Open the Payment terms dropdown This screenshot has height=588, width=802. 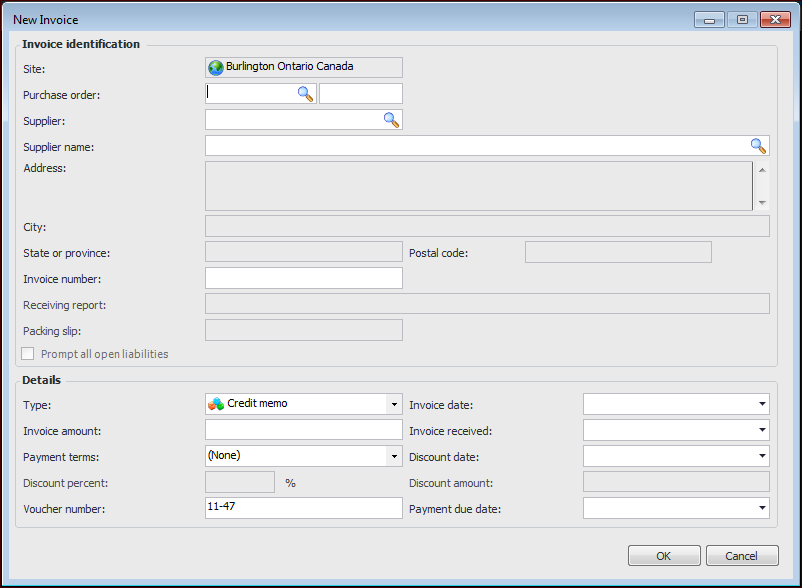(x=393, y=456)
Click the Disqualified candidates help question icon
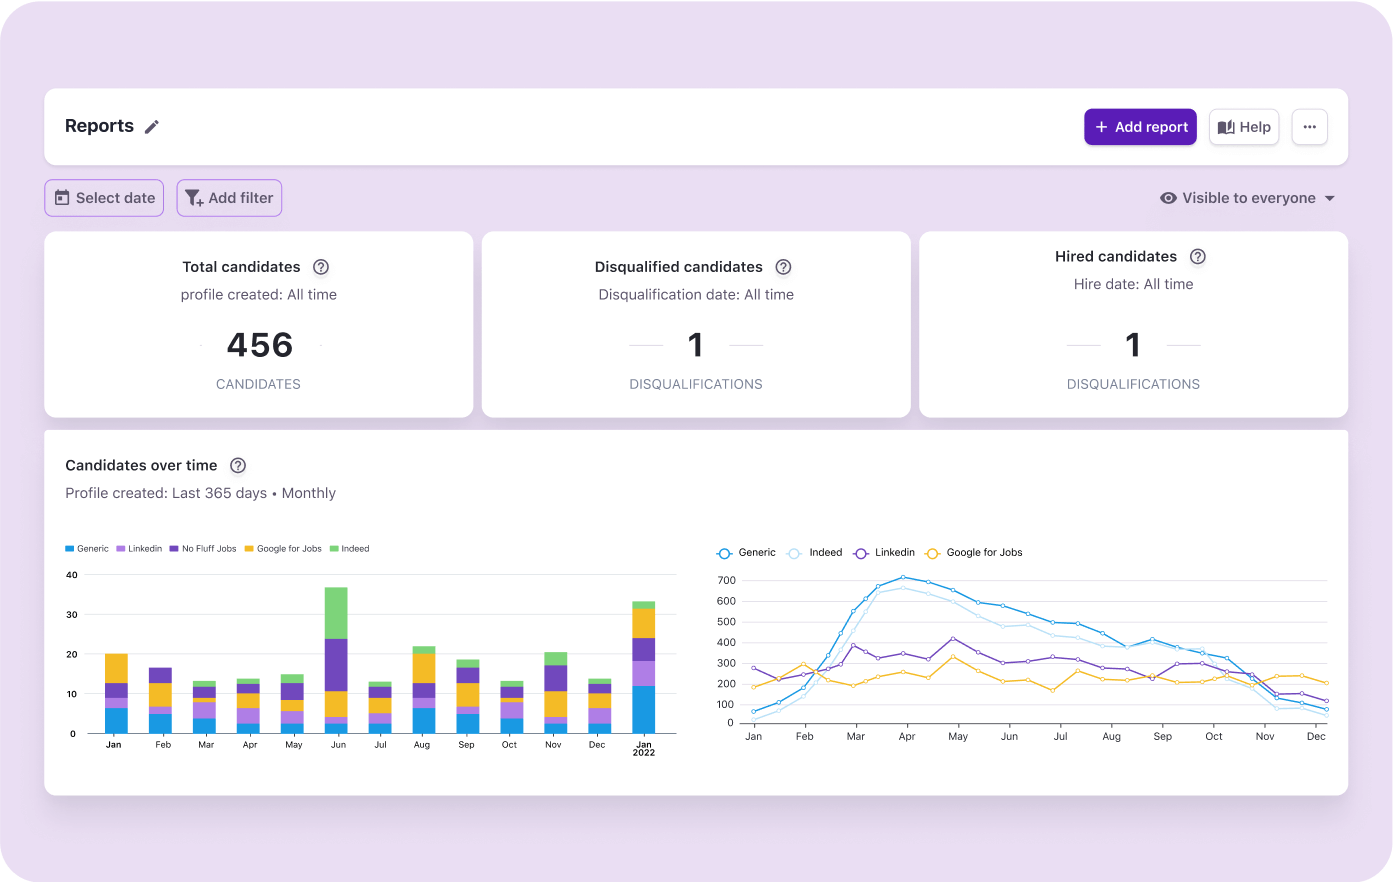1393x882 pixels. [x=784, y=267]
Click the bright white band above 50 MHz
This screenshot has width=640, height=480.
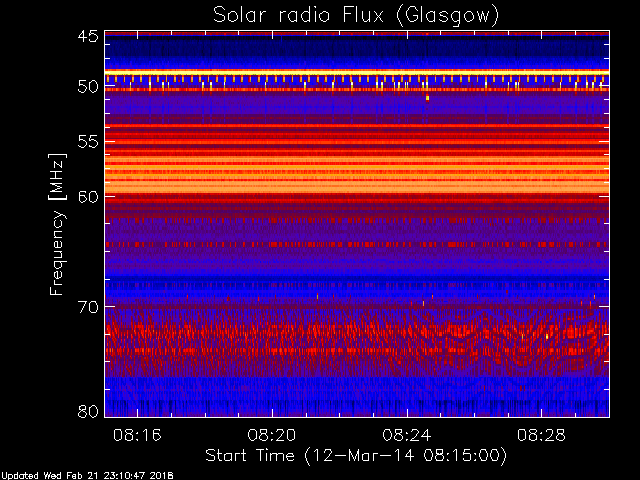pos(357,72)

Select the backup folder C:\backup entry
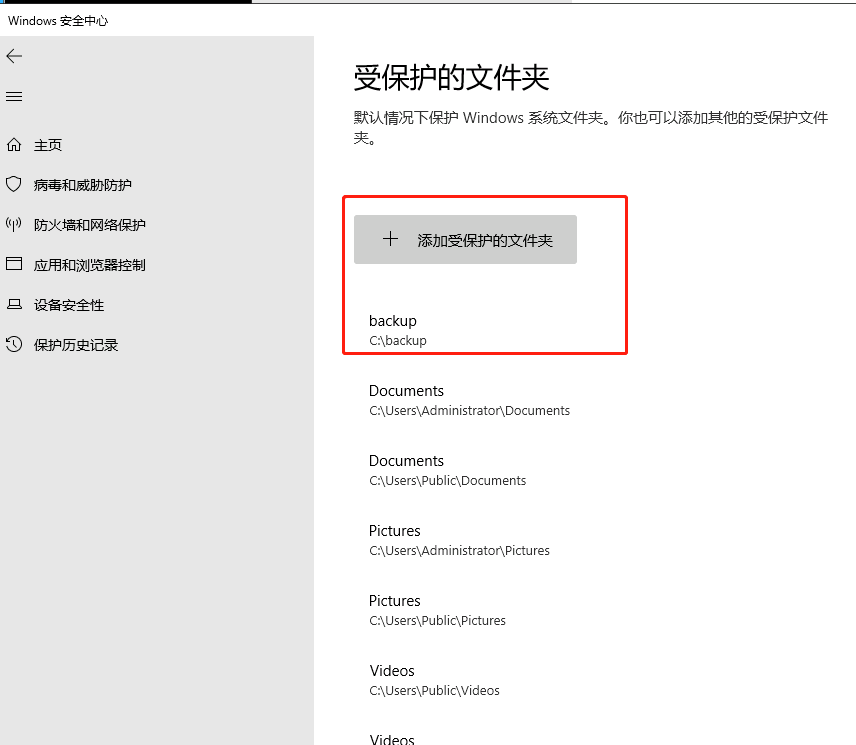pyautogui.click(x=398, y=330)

----------

• [Exercise directions] All lines from the one holding "Click the bright white band above 50 MHz" through the last line of the material above should be set down exactly, and the pictures should be left out.

• [Task result]
Click the bright white band above 50 MHz
This screenshot has width=640, height=480.
pos(357,72)

Select the backup folder C:\backup entry
pyautogui.click(x=398, y=330)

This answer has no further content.